One of the most epic and popular scenes in Death Note, from the start to the finish.This is for anyone who doesn't remember much about the scene except for t...
If you want a serious answer, in my opinion death note showed that if humans we're given the power of god, we'd screw it up and start getting mad with power on people. Just like how human nature turn a good thing like the internet into a sanitized-corporate thunderdome where you can't say what you would want to say IRL.
I really don't like this implication because it smacks of publishers and producers being genuinely disturbed by what they are reading and demanding the author tone things down. Its very clear there is a tale of two stories here. Where the original intent gets coopted towards the end by producers desperate to try and salvage some sort of moral message out of an otherwise morally bankrupt pile of crap.
Is nobody allowed to have firm moral convictions anymore about anything?
Ngl its a story about a killer notebook. Its just entertainment.
If you want to complain about something, better their later work, Platinum End, which sucked and was stupid.
It also ends with God killing himself, so you'd have lots to complain about.
One of Shin Megami Tensei 4 Apocalypse's final boss is YVHV. Pretty sure you can summon Satan or Lucifer in Apocalypse. You can become Satan's right hand man in Nocturne.

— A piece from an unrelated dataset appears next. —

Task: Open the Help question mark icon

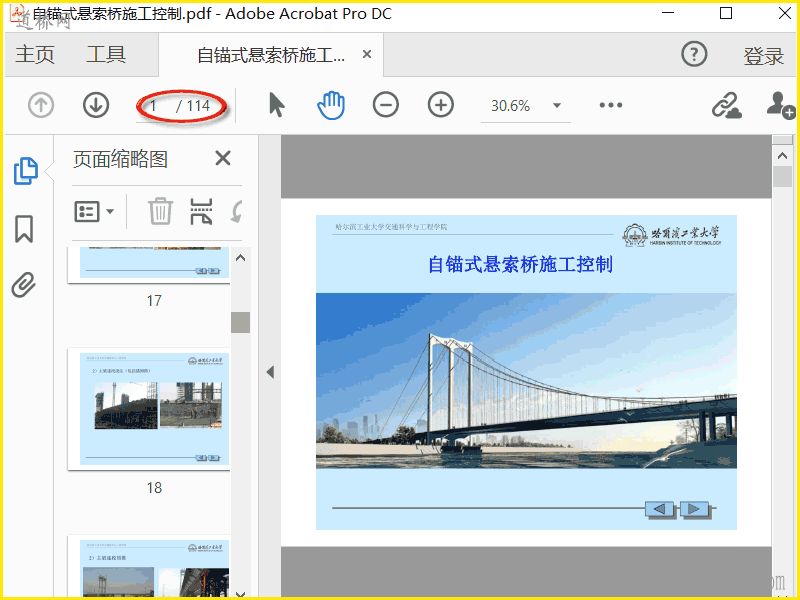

I got as far as I could. As I pointed out, what did it for me was when the lady detective was killed by Light. The show really could not redeem itself for me at that point, because it implied at a fundamental level even the "just" could be supernaturally killed. I really cannot stress enough how much the scene of that woman walking to gallows enraged me. It was a direct challenge to the western world view of justice and the divine. Done pretty gleefully it needs to be noted. There is a reason lights Shinigami is dressed as a jester. Death Notes creator was going all out to slay sacred cows in order to push his nihilistic world view.
I am wrong about Death Note being a magnum opus to Nihilistic philosophy? Please explain how the show is not nihilistic.
That was one of the best episodes.. that whole episode was a duel of wits between her and Light. You seem to think that just because Light succeeded means that the show is endorsing him. It is not.
Death Note is a show with a villain protagonist. He is the bad guy. You are not meant to root for him, as much as just be fascinated at the story unfolding. Her death is shown to be somber, not something that is reveled in.